O discurso da proteção infantil empregado na discussão do OSB, na verdade, foi a máscara adotada para aprovar uma série de medidas que buscam promover vigilância em larga escala no Reino Unido. Nesse processo, uma fala de Michelle Donelan, Secretária de Tecnologia do país, foi repetida à exaustão: “The Online Safety Bill is a game-changing piece of legislation. Today, this government is taking an enormous step forward in our mission to make the UK the safest place in the world to be online” [O Online Safety Bill é uma peça legislativa que muda o jogo. Hoje, este governo está dando um enorme passo à frente em nossa missão de tornar o Reino Unido o lugar mais seguro do mundo para se estar online]. As justificativas para a quebra da privacidade sempre podem ser alargadas, a depender dos objetivos de decisores políticos, dos agentes das forças da lei e dos ventos vigilantistas que agitam a sociedade, o que abre espaço para o autoritarismo.
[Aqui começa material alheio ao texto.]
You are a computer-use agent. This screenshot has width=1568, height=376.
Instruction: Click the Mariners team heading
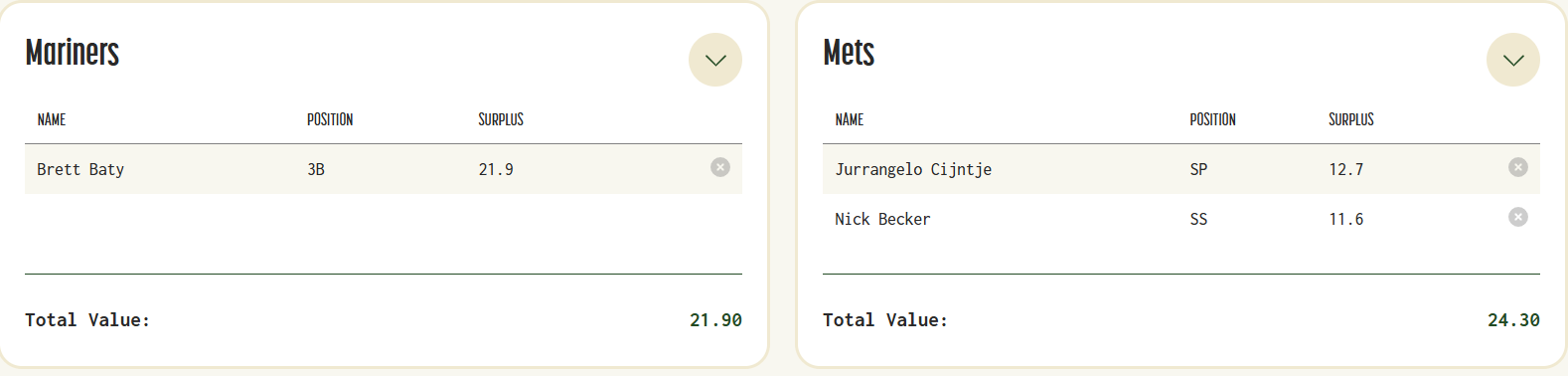tap(73, 52)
Portanto, é fundamental questionar até onde o Reino Unido estaria disposto a ir para tornar-se o lugar “mais seguro do mundo para se estar online”, sabendo-se o custo violento da segurança no mundo contemporâneo.

Após a aprovação do OSB, veio a público o interesse de membros do Partido Conservador de usar as fotografias das mais de 45 milhões de pessoas constantes no banco de dados de passaportes do Reino Unido para identificar suspeitos de crimes. Esses registros seriam interligados com os sistemas de câmeras ao vivo para promover verdadeiras buscas a bandidos em tempo real. Tal proposta, que pode ter mais de demagogia do que de realidade prática, representa uma nova fronteira da vigilância massificada a ser ultrapassada. O primeiro passo foi dado em defesa das crianças, o próximo será contra imigrantes perigosos. E a imprensa tratará de cobri-lo com menos consternação do que quando noticia a eliminação da Inglaterra da Copa do Mundo.

Pedro Lourenço

Mestre pelo Programa de Pós-Graduação em Comunicação da Universidade Federal de Pernambuco, na linha de Mídia, Linguagens e Processos Sociopolíticos. Graduado em Publicidade e Propaganda pela Universidade Federal de Pernambuco. Atuou em agências de comunicação e no midiativismo. Tem interesse pelo estudo da segurança pública e do empoderamento midiático e tecnológico cidadão. Atua na área de Privacidade e Vigilância no IP.rec, integrando o ObCrypto.